== Source data ==
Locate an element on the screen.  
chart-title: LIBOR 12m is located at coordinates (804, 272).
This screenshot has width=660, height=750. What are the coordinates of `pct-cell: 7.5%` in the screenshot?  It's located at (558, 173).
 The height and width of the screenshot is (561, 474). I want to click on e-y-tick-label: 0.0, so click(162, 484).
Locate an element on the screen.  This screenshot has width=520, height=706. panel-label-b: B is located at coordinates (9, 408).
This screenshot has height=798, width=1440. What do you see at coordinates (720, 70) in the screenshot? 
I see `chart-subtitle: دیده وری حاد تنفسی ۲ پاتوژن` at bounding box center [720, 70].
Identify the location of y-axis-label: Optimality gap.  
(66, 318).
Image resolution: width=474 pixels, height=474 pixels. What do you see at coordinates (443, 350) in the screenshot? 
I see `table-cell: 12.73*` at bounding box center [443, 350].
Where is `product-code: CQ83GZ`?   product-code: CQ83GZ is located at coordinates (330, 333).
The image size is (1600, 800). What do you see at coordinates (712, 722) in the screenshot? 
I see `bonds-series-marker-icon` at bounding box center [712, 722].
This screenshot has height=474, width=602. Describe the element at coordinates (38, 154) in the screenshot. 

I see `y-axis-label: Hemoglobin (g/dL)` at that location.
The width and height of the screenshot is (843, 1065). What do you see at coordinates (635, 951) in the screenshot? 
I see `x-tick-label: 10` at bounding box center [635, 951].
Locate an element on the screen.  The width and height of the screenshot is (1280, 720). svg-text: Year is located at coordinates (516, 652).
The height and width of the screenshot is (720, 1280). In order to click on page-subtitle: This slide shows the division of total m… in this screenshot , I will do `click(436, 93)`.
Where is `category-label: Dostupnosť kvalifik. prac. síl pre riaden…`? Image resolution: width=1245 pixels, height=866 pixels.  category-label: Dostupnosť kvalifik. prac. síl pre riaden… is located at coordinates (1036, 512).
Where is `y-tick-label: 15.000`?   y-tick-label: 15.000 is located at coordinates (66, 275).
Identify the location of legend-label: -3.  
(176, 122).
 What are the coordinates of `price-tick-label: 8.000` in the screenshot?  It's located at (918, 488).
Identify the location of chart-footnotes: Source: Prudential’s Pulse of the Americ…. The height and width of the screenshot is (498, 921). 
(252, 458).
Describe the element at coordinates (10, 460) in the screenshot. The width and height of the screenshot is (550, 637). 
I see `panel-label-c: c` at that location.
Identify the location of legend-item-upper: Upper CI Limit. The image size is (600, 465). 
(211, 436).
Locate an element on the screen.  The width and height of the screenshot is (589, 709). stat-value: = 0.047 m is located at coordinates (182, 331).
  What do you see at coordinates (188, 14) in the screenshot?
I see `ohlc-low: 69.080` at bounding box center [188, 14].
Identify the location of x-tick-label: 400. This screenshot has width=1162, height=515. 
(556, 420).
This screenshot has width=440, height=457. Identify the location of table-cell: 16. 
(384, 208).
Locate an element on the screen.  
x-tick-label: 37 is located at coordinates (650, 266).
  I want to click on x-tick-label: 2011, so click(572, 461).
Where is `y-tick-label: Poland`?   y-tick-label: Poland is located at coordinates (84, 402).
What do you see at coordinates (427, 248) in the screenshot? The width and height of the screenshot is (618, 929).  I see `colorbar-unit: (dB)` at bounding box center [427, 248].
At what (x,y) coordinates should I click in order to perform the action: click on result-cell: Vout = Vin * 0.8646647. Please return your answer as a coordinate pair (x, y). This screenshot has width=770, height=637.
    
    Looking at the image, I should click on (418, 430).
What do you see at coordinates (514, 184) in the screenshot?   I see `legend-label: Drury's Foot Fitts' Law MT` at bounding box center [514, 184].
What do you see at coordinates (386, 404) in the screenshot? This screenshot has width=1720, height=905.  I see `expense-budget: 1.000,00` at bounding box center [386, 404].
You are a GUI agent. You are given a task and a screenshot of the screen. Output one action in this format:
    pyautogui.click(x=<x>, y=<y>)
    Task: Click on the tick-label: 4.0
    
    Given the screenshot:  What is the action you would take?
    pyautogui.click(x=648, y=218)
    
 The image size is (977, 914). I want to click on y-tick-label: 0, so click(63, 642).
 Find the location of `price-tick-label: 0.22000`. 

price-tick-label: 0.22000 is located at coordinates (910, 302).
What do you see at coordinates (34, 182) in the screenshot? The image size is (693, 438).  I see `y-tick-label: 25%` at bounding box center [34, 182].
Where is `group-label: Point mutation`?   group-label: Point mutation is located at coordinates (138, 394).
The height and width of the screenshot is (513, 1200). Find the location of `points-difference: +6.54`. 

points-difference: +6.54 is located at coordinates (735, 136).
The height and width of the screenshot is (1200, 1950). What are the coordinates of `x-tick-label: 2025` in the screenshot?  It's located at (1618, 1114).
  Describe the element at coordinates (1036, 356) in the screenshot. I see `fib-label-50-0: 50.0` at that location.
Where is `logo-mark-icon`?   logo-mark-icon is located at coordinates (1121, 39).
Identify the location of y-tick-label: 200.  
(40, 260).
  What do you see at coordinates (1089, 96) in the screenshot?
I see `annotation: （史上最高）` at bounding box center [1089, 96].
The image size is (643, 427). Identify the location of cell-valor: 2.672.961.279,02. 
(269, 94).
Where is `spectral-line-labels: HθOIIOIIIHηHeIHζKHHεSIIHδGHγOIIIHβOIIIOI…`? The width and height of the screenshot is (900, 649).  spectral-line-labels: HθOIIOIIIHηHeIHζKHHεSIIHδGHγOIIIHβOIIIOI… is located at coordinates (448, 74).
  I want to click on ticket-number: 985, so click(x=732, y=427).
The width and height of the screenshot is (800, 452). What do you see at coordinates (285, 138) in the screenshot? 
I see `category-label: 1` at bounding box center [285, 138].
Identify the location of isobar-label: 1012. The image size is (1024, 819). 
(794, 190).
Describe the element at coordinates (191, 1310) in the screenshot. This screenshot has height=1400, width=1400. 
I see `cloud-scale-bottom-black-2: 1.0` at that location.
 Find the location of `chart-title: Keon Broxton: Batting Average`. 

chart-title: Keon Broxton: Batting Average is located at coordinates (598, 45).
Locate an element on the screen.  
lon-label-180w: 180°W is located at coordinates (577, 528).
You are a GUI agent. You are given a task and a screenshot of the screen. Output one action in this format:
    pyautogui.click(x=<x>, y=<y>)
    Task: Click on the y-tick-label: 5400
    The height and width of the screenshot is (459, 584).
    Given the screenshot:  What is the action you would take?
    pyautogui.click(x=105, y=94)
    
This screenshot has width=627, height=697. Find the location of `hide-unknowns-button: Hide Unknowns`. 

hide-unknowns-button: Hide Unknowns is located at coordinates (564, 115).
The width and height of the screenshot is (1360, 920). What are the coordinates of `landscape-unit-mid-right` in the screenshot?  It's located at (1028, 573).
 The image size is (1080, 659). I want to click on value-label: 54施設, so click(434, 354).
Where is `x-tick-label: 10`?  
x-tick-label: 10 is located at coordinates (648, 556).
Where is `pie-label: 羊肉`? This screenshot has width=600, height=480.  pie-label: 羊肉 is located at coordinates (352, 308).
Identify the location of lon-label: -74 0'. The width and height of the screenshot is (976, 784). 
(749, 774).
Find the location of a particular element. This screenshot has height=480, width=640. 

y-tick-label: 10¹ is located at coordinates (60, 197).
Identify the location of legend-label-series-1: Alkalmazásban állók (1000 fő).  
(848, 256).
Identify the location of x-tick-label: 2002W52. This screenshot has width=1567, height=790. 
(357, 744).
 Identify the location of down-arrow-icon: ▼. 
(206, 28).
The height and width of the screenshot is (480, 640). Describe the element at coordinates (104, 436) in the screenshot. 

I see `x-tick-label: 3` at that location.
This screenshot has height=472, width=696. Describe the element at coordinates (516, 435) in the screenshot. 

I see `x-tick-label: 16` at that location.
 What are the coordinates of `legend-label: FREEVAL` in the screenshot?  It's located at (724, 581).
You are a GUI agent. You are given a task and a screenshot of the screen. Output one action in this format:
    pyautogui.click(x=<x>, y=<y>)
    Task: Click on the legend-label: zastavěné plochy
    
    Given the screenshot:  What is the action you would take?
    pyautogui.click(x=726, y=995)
===
**Exercise objective:** Copy out, word for word, the lines in the records above from the line containing "coordinates (448, 74)." through the line containing "(794, 190).", with both of those lines included.

**Written answer:**
Where is `spectral-line-labels: HθOIIOIIIHηHeIHζKHHεSIIHδGHγOIIIHβOIIIOI…`? The width and height of the screenshot is (900, 649).  spectral-line-labels: HθOIIOIIIHηHeIHζKHHεSIIHδGHγOIIIHβOIIIOI… is located at coordinates (448, 74).
  I want to click on ticket-number: 985, so click(x=732, y=427).
The width and height of the screenshot is (800, 452). What do you see at coordinates (285, 138) in the screenshot? 
I see `category-label: 1` at bounding box center [285, 138].
Identify the location of isobar-label: 1012. The image size is (1024, 819). 
(794, 190).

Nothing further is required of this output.